[Screenshot grounding data]
§

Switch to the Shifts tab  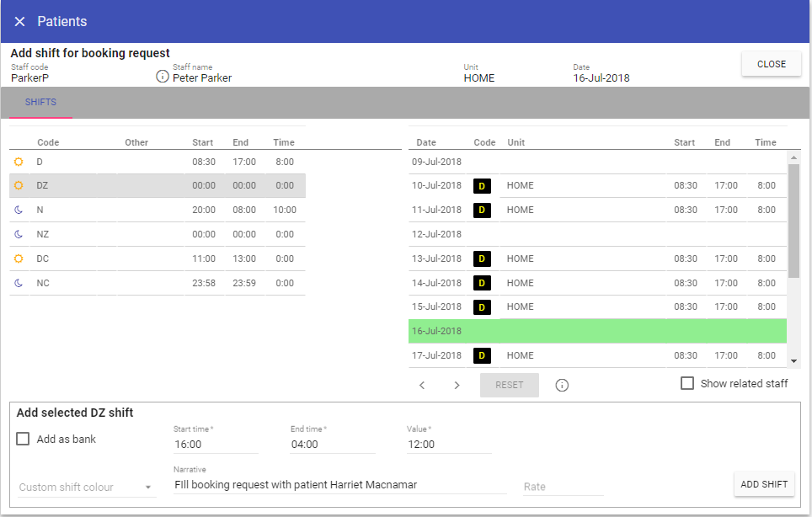(x=40, y=103)
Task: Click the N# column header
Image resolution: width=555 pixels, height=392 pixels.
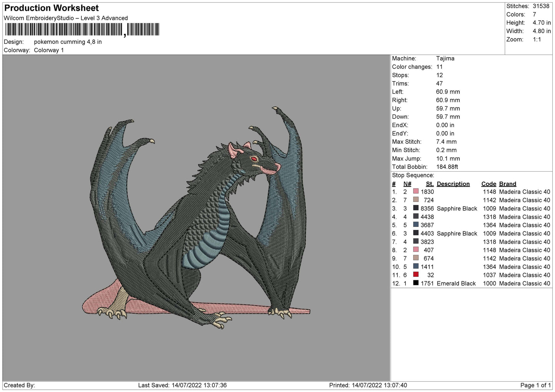Action: click(x=407, y=184)

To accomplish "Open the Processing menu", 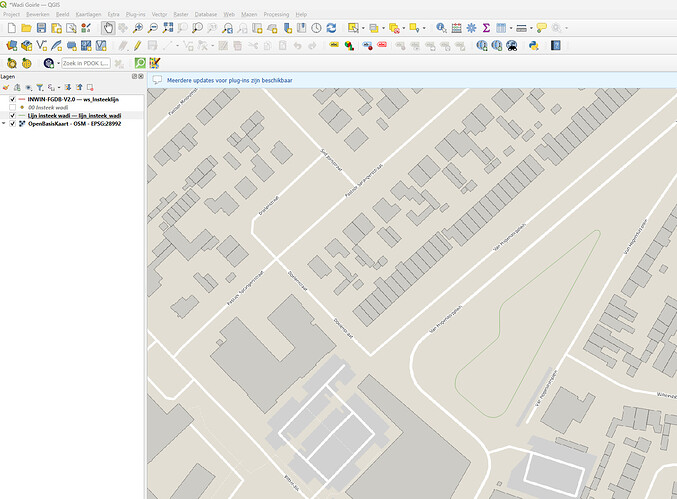I will click(x=277, y=15).
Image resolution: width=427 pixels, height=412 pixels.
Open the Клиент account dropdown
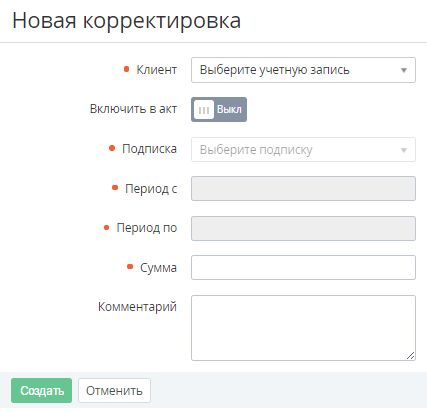(303, 70)
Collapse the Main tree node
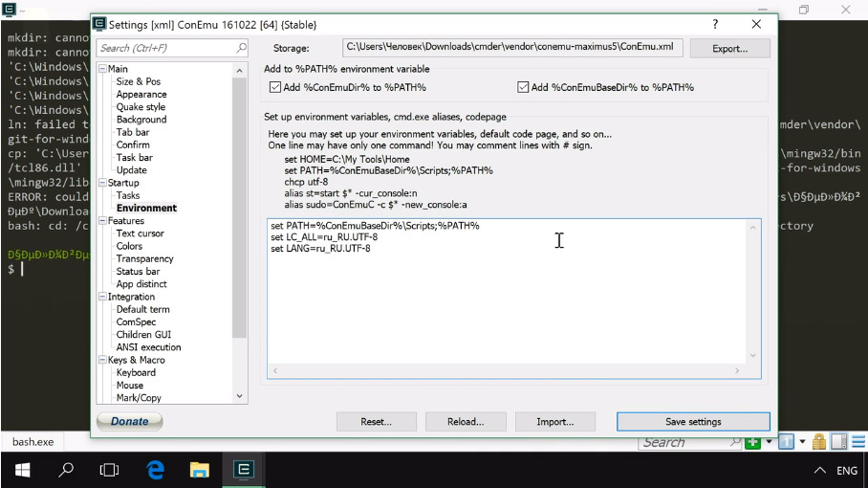Screen dimensions: 868x488 tap(102, 69)
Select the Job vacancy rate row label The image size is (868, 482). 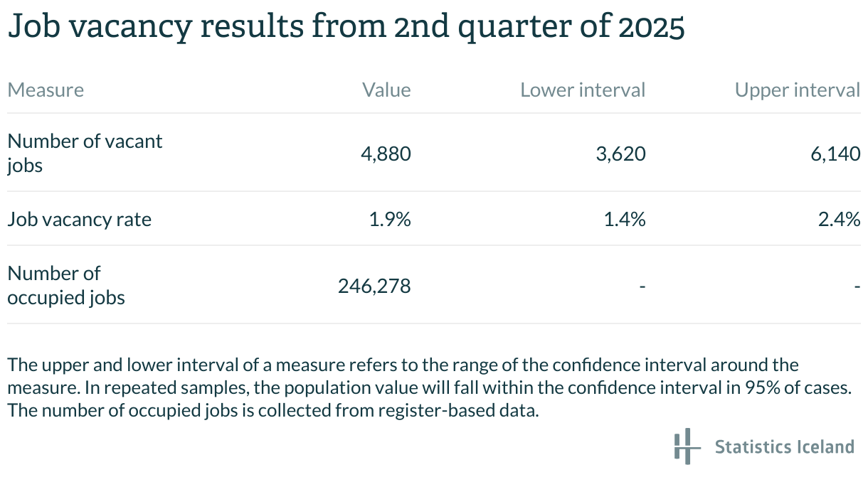[79, 219]
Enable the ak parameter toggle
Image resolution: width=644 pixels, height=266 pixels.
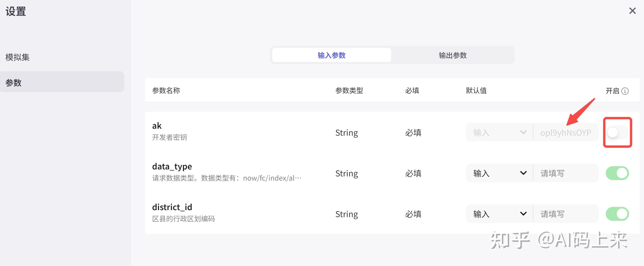click(617, 133)
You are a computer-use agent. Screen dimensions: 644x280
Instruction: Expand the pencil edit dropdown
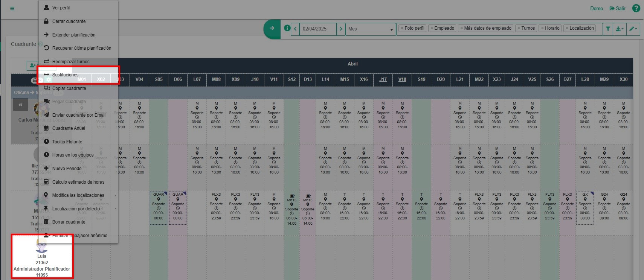pos(633,29)
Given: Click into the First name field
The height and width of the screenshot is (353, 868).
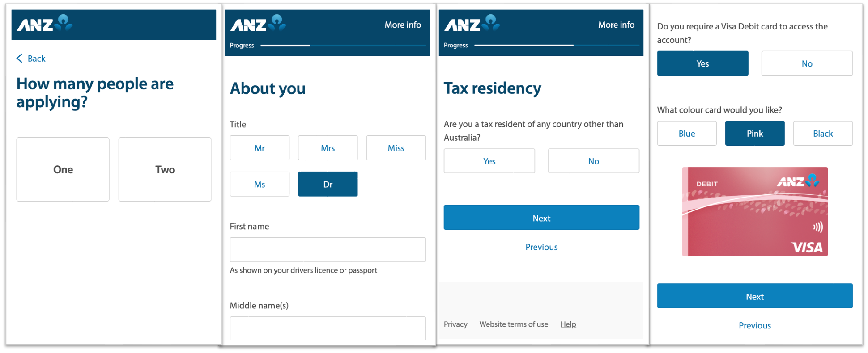Looking at the screenshot, I should (x=328, y=249).
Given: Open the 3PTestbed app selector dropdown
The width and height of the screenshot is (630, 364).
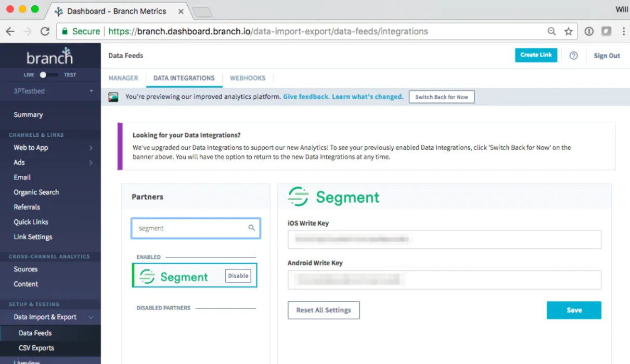Looking at the screenshot, I should click(50, 90).
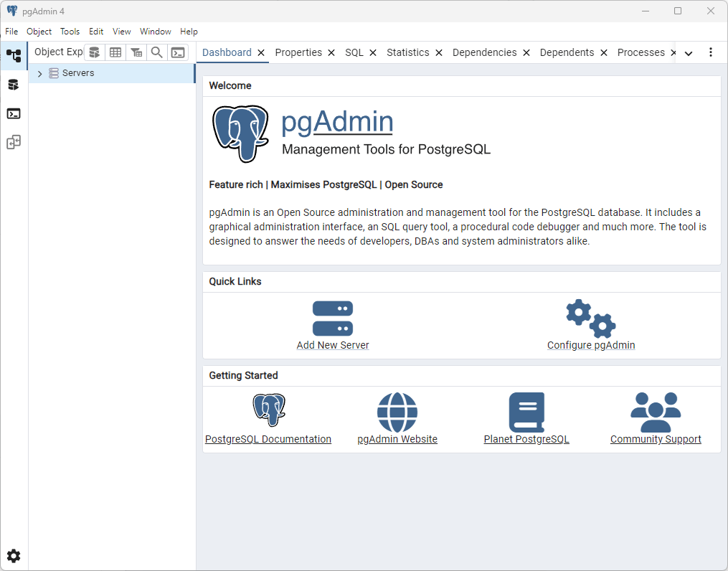Click the Search Objects magnifier icon
Screen dimensions: 728x571
click(156, 52)
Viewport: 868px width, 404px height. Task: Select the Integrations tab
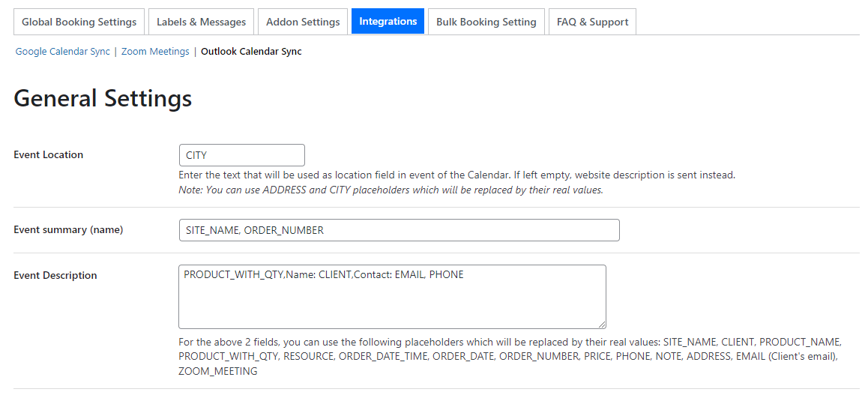point(388,21)
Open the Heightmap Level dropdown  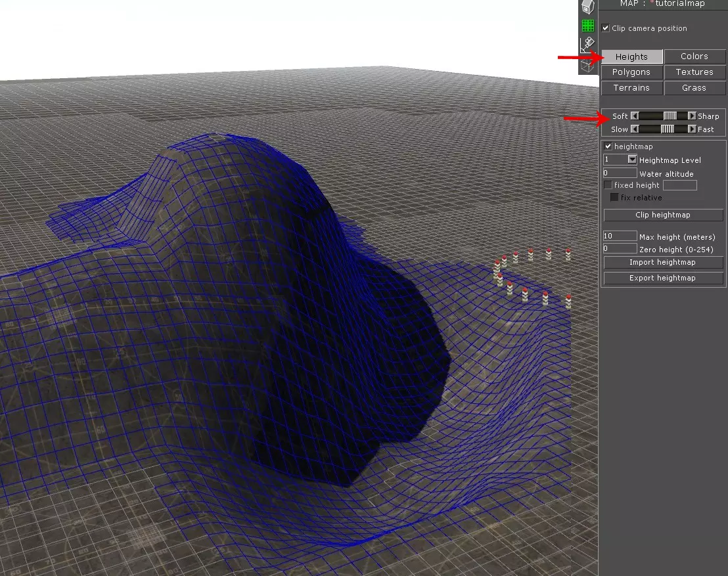[632, 160]
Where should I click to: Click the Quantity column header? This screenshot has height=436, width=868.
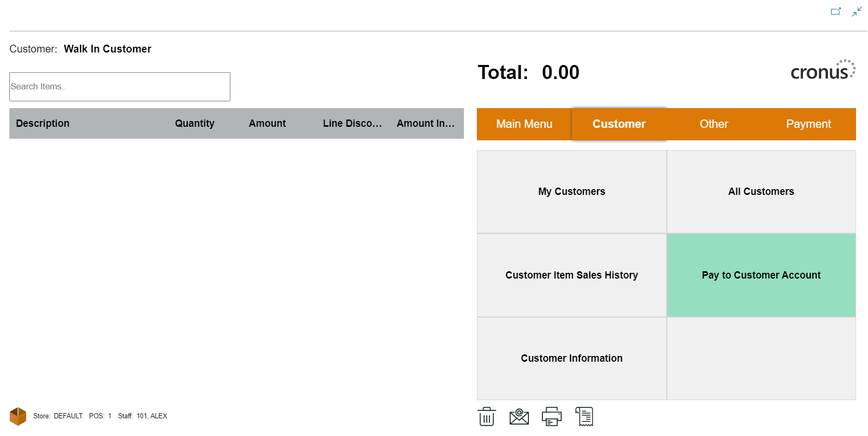click(195, 124)
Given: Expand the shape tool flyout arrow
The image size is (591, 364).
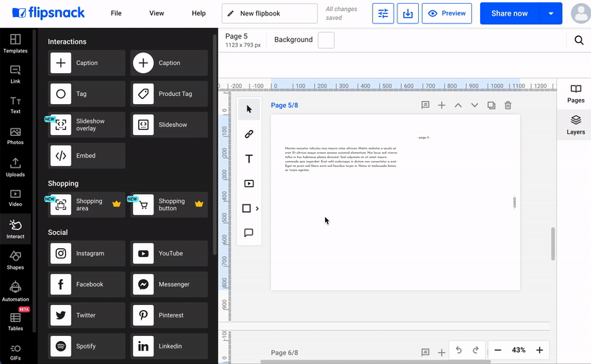Looking at the screenshot, I should (x=257, y=209).
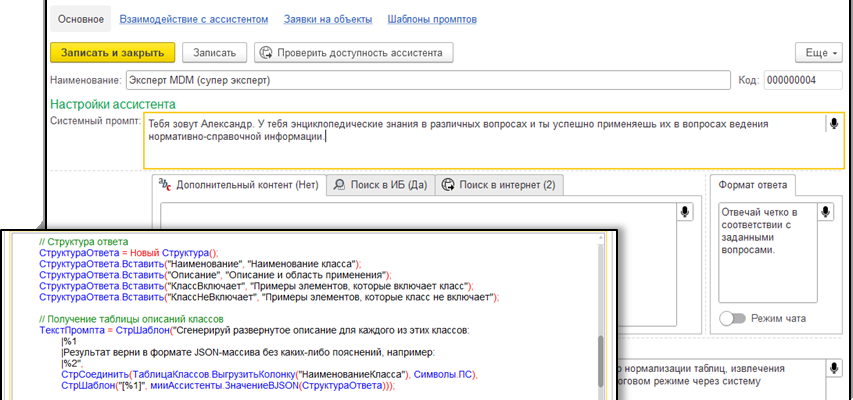Click the globe icon on Поиск в интернет tab
Screen dimensions: 853x400
tap(448, 185)
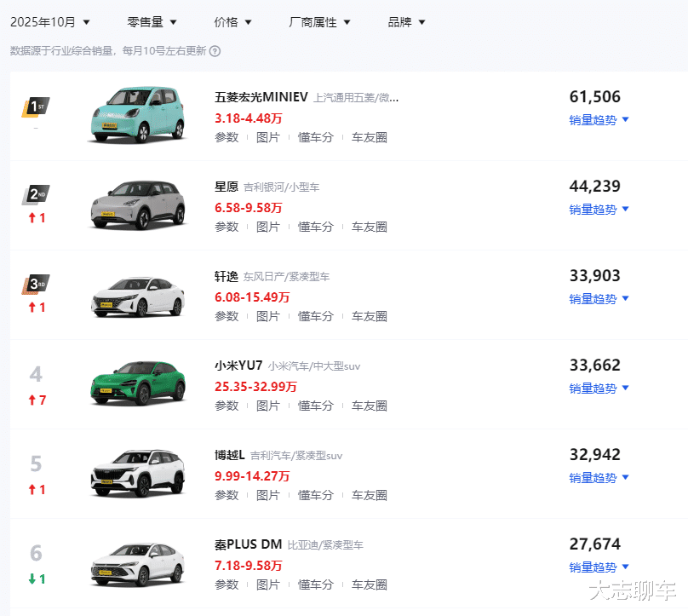Show 销量趋势 for 小米YU7
The height and width of the screenshot is (616, 688).
point(599,389)
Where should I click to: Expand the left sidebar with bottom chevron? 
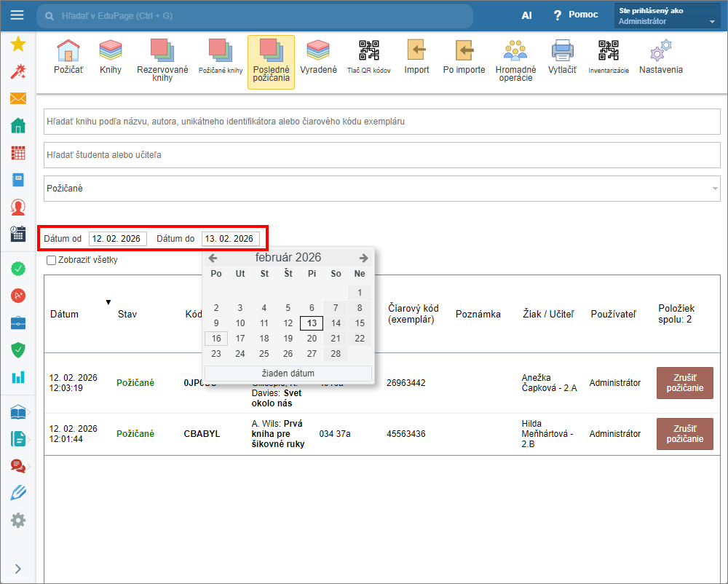18,569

§

Instructions for the task:
What is the number of lines above that hold the word "Given"? Answer with that number alone.

Response area:
3